▸ TEXTE
Corps électoral, le processus est lancé

Les sénateurs de la droite et du centre se sont prononcés en faveur de la modification du corps électoral provincial. Les partis de gauche ont voté contre.(Photo by Bertrand GUAY / AFP)

Mardi 2 avril, le Sénat a adopté en première lecture le projet de loi constitutionnelle du gouvernement permettant aux natifs et aux résidents depuis dix ans de voter aux élections provinciales, avec des assouplissements sur la tenue du prochain scrutin introduits par Les Républicains. Localement, la question est brûlante.

Une nette majorité du Sénat, institution dominée par la droite et le centre, s’est donc prononcée en faveur de la modification du corps électoral provincial. 223 voix pour, 99 contre. Une nécessité, juge cette majorité, compte tenu de son caractère « transitoire » et, surtout, de l’accroissement du nombre de personnes concernées par le gel voté en 2007 et fixé à 1998. Désormais, un électeur sur cinq ne peut se prononcer à ces élections, déterminantes, étant donné les compétences dévolues aux collectivités et l’incidence directe sur la composition du gouvernement et du Congrès. Concrètement, le texte prévoit d’intégrer près de 12 000 natifs et 13 000 habitants domiciliés sur le territoire depuis au moins dix ans.

Le Parlement récupère (un peu) la main

Comme lors de l’examen du texte le 26 mars, les partis de gauche ont dénoncé le « passage en force » du gouvernement. Pour rappel, le Conseil d’État avait donné jusqu’au 30 novembre 2025 pour organiser ces élections. Pourquoi tant d’empressement ? La droite, quoique favorable au principe du dégel, a fait évoluer le texte porté par le ministre de l’Intérieur et des Outre-mer, Gérald Darmanin, dans l’objectif de « détendre » le processus, selon les termes rapportés par l’AFP.

Un amendement a permis que le processus électoral puisse être suspendu jusqu’aux dix derniers jours précédant le scrutin, si un accord était trouvé entre les parties. Le gouvernement avait prévu une limite au 1er juillet pour trouver un consensus. Un autre a supprimé l’habilitation donnée au gouvernement de pouvoir organiser, par décret, le prochain scrutin provincial.

Pour éviter tout contournement du Parlement, ce décret est remplacé par une loi organique votée dans les conditions ordinaires, après avis du Congrès de la Nouvelle-Calédonie. Une exigence démocratique selon le rapporteur Philippe Bas (LR). « Ce qui touche au droit de suffrage des Français doit bénéficier de la garantie d’un vote de la représentation nationale et non dépendre d’un acte du gouvernement. »

La question de la rapidité du processus, qui importait au gouvernement ‒ le Parlement a adopté une loi organique pour la tenue du scrutin au plus tard avant le 15 décembre ‒ est balayée au motif que celui-ci sait aller vite quand il le faut, comme l’a démontré la crise sanitaire.

Gérald Darmanin redoutait également que ces ajouts puissent entraver le vote à l’Assemblée nationale, sachant que le projet de loi doit être adopté dans les mêmes termes au sein des deux hémicycles. Autant d’obstacles qui l’avaient poussé à envisager de demander une seconde délibération sur le texte, selon les médias nationaux. En déplacement à Singapour, Gérald Darmanin s’est visiblement ravisé.

▸ LIGNES DE DONNÉES
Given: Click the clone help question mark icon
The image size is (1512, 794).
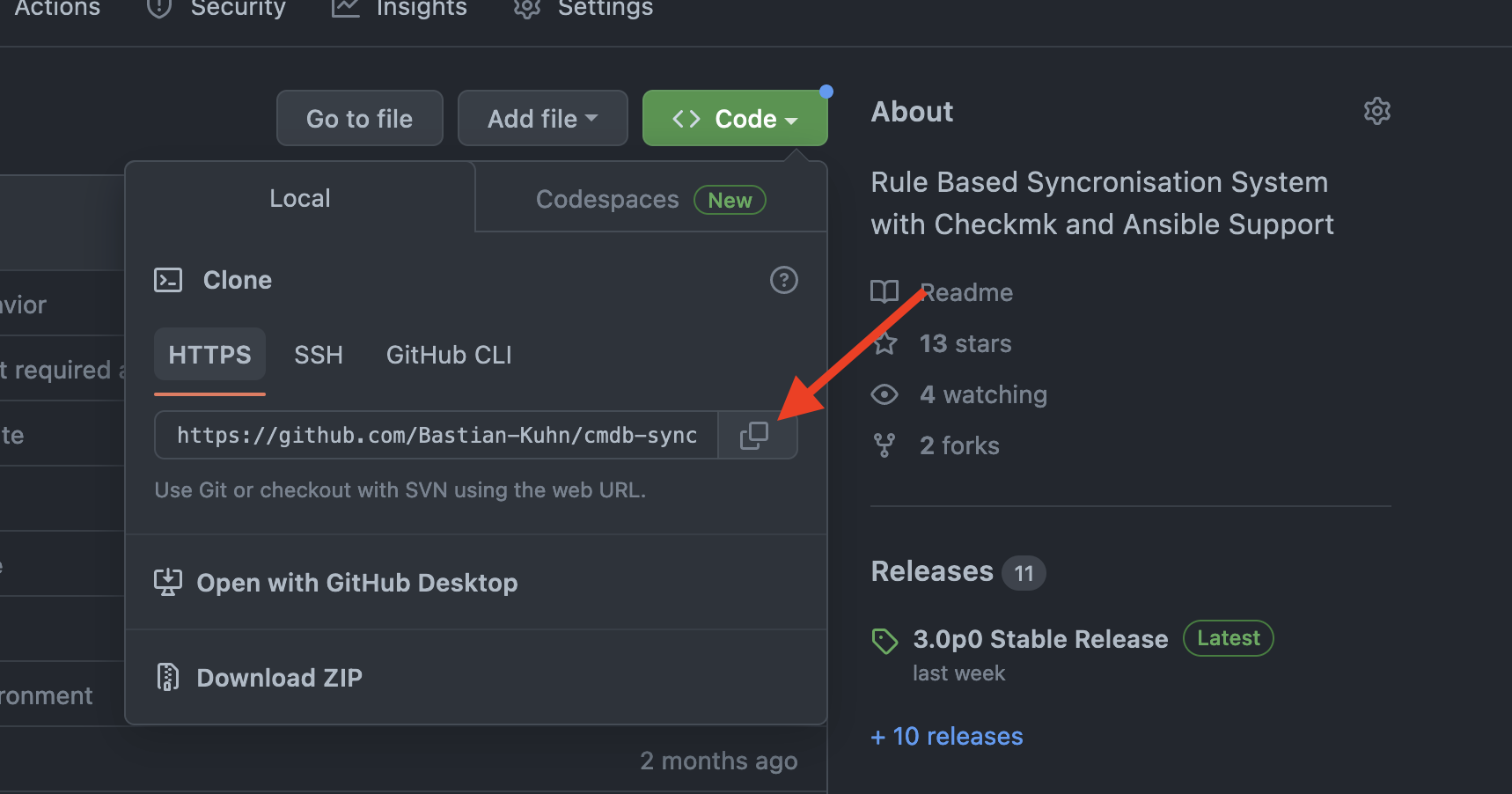Looking at the screenshot, I should pyautogui.click(x=783, y=280).
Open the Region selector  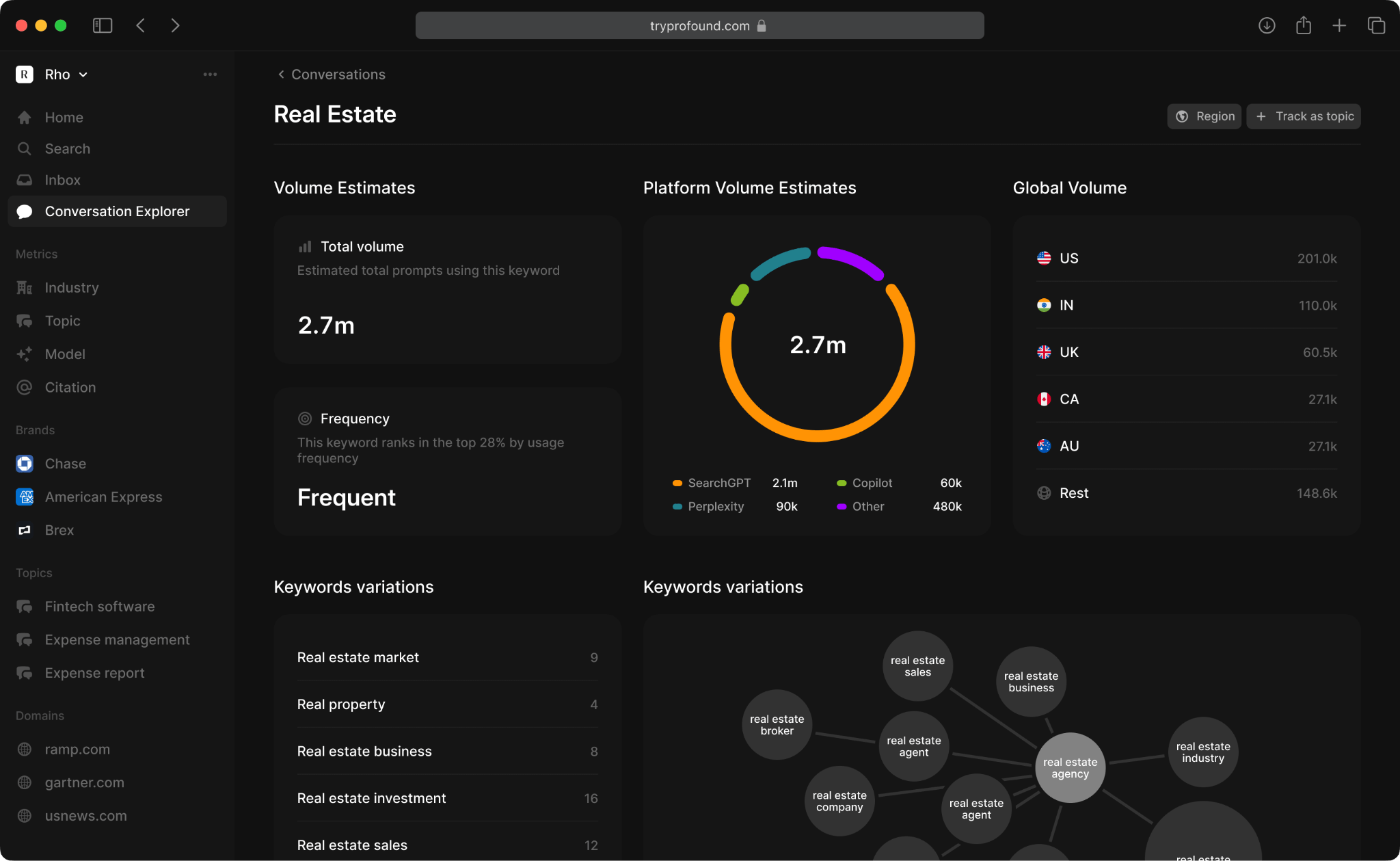(1204, 116)
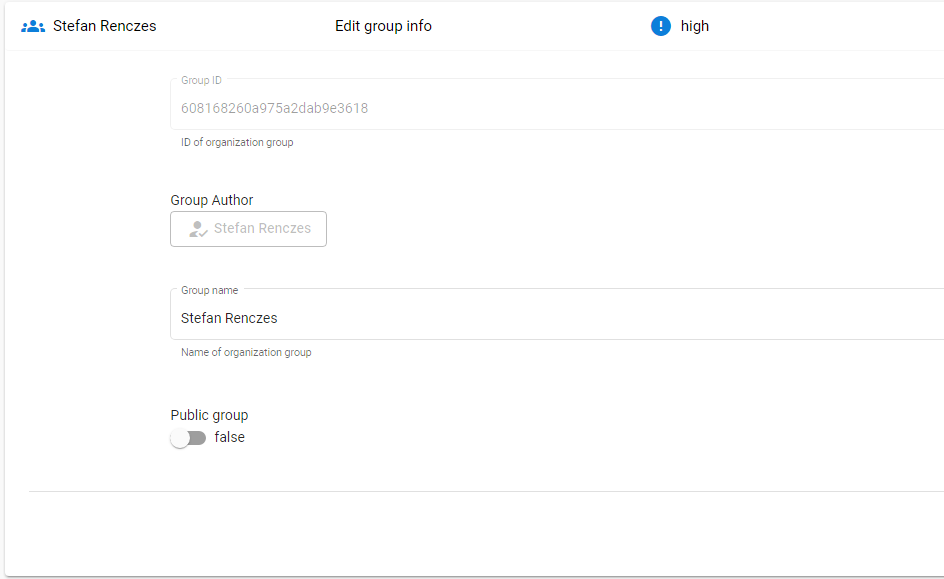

▸ CONSIGNES
A. Répondez à partir de l'article :
(i) Combien de voix le Sénat a-t-il comptées pour et contre la modification du corps électoral provincial ?
(ii) Jusqu'à quelle date le Conseil d'État avait-il donné pour organiser les élections provinciales ?
(iii) Dans quelle ville Gérald Darmanin était-il en déplacement ?
B. Reproduisez sans rien changer tout le passage de l'article qui va de « Mardi 2 avril, le » jusqu'à « question est brûlante. ».
C. Traduisez en anglais cette phrase de l'article : « Le gouvernement avait prévu une limite au 1er juillet pour trouver un consensus. »
Le listing est un matériau distinct de l'article.

▸ CORRIGÉ
A.
(i) 223 voix pour et 99 contre.
(ii) Jusqu'au 30 novembre 2025.
(iii) À Singapour.

B.
Mardi 2 avril, le Sénat a adopté en première lecture le projet de loi constitutionnelle du gouvernement permettant aux natifs et aux résidents depuis dix ans de voter aux élections provinciales, avec des assouplissements sur la tenue du prochain scrutin introduits par Les Républicains. Localement, la question est brûlante.

C. The government had set a July 1 deadline for reaching a consensus.